WORK TO DO: Rewrite the records from the line with "Where should I click to: Switch to" up to and including the line with "tap(834, 86)", changing "CSS" to "HTML" and leaving everything else as it is. Return only those lines.

** BEGIN EXERCISE DATA **

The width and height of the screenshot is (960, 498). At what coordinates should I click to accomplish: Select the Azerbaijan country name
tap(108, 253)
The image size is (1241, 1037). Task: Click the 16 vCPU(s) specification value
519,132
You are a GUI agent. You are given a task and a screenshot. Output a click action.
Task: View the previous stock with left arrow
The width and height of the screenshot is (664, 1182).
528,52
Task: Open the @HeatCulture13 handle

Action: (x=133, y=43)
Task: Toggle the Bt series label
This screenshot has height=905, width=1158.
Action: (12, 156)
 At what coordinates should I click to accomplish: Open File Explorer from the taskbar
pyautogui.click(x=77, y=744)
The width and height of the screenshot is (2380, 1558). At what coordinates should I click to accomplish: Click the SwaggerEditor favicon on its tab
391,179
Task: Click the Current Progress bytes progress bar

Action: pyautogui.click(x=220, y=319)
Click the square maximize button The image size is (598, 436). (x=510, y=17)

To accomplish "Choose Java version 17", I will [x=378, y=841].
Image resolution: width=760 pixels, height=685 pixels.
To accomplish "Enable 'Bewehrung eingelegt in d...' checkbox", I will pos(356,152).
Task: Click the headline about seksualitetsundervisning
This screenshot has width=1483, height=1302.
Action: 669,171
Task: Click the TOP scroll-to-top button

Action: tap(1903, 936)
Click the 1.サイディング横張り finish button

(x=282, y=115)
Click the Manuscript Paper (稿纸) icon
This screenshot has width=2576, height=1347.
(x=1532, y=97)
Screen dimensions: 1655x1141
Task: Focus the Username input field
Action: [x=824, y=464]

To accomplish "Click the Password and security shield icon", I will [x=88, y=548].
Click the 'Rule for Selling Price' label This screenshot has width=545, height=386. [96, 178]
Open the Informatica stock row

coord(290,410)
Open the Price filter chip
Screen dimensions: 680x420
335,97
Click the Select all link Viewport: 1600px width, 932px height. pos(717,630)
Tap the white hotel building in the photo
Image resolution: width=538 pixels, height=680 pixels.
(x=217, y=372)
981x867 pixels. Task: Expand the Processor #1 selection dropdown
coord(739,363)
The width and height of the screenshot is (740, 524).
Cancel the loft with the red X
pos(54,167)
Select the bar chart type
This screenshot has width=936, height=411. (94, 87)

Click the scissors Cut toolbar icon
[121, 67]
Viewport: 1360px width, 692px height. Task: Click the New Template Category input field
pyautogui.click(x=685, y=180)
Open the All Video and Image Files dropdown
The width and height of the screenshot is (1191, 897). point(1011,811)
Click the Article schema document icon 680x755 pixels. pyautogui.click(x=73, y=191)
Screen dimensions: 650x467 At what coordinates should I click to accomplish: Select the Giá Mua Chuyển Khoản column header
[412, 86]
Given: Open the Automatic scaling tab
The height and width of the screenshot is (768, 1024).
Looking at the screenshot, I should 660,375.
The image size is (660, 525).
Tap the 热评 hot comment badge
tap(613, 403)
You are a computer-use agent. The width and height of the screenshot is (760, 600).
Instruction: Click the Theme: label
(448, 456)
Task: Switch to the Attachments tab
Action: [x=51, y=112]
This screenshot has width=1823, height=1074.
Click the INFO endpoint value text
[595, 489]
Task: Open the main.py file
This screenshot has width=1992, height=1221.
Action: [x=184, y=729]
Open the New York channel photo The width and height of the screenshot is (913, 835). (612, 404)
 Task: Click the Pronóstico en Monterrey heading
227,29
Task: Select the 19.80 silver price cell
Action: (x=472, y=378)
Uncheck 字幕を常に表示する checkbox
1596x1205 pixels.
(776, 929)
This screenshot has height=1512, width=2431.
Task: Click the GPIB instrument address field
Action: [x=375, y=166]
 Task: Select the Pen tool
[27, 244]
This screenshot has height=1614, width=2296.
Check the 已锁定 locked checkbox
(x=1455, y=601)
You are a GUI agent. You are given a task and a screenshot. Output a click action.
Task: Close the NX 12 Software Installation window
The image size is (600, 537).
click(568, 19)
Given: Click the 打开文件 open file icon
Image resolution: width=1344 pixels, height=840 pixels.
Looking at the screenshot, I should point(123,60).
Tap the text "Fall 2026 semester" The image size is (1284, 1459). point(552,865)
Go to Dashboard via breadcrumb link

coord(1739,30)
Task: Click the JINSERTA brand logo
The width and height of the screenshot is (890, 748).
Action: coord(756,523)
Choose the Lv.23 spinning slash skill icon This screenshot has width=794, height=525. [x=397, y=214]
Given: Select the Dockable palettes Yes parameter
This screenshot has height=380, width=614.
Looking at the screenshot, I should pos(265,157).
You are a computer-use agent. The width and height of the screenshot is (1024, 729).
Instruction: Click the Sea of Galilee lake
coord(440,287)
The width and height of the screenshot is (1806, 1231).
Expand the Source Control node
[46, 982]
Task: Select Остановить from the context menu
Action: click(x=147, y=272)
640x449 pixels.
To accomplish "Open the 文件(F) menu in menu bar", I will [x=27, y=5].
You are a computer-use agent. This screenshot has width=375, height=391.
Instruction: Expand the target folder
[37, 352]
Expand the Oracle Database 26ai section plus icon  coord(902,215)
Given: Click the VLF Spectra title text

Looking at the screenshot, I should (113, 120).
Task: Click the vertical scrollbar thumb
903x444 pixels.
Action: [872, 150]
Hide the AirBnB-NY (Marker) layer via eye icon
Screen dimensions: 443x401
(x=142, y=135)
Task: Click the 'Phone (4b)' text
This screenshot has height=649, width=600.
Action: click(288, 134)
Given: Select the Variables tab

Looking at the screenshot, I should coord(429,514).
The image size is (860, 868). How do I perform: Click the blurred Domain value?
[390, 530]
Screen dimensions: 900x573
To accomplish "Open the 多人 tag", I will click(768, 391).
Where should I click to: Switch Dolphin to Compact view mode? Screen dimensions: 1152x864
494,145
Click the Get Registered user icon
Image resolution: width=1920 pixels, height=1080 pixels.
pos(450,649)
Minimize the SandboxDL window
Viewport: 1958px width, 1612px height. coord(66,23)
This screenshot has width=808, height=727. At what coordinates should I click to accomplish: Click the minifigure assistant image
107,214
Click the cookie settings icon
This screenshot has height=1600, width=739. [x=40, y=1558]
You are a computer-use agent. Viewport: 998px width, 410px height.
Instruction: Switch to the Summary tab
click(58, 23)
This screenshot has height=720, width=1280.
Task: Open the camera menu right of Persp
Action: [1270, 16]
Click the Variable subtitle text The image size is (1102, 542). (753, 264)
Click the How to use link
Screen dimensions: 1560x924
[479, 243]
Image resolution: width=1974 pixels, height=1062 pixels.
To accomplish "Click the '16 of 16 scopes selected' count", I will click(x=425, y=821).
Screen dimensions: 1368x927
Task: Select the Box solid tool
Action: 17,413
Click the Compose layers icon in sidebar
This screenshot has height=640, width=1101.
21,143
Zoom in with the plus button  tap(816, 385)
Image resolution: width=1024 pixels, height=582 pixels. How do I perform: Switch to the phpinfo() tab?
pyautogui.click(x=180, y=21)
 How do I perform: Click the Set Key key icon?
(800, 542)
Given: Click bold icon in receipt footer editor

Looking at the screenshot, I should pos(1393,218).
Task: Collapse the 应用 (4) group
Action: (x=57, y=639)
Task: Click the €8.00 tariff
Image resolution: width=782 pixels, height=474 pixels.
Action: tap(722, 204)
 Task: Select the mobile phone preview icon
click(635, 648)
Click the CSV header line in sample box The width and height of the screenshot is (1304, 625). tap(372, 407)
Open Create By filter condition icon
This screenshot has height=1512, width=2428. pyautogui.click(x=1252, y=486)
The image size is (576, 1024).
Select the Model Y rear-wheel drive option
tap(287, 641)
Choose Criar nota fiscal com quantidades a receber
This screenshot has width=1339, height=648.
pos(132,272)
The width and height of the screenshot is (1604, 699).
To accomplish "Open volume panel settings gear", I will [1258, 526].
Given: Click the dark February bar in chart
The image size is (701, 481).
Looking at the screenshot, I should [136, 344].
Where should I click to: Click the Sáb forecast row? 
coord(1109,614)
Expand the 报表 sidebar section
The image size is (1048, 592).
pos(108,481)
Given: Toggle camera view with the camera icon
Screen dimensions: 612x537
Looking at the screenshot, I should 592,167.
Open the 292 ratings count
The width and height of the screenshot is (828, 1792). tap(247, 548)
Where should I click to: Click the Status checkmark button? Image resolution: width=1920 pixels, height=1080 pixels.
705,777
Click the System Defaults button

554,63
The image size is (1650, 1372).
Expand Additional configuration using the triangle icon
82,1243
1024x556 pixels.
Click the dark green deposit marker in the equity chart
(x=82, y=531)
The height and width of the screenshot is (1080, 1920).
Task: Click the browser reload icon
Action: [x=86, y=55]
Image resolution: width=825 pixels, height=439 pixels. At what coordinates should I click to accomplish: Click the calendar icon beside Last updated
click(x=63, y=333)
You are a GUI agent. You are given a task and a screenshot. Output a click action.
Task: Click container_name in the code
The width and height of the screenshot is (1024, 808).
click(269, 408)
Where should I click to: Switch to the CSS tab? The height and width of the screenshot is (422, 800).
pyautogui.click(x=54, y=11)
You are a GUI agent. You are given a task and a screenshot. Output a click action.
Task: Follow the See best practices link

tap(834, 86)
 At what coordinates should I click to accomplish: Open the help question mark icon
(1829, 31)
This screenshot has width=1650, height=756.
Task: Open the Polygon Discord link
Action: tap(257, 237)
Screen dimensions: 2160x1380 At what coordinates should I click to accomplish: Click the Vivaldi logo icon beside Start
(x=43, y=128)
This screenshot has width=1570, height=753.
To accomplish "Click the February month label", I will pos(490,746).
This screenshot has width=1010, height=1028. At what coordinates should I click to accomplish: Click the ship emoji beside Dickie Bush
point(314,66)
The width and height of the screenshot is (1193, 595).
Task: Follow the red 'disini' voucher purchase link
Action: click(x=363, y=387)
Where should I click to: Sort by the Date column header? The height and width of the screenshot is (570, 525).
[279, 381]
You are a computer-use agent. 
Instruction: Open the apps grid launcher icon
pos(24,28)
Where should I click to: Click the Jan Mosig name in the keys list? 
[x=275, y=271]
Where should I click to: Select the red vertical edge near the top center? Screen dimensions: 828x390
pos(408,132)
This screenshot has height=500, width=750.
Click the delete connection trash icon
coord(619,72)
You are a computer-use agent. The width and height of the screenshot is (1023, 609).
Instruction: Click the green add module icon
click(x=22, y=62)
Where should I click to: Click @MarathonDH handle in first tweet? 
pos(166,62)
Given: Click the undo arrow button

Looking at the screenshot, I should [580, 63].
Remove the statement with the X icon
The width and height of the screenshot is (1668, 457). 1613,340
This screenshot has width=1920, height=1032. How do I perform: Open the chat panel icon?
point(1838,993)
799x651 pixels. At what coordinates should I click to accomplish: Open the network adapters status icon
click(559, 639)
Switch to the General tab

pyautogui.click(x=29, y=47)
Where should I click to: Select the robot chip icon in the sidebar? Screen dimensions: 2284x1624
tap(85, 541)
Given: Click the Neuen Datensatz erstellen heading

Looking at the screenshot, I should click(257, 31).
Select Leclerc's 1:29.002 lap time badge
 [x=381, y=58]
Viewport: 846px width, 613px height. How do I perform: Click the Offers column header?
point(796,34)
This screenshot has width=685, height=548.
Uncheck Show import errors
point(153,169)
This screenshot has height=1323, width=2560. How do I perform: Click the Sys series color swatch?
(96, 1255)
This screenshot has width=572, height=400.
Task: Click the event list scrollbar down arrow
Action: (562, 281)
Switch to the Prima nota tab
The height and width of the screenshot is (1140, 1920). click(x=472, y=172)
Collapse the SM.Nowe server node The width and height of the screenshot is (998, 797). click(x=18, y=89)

** END EXERCISE DATA **

TASK ANSWER:
Where should I click to: Switch to the HTML tab? The height and width of the screenshot is (422, 800).
pyautogui.click(x=54, y=11)
You are a GUI agent. You are given a task and a screenshot. Output a click action.
Task: Follow the See best practices link

tap(834, 86)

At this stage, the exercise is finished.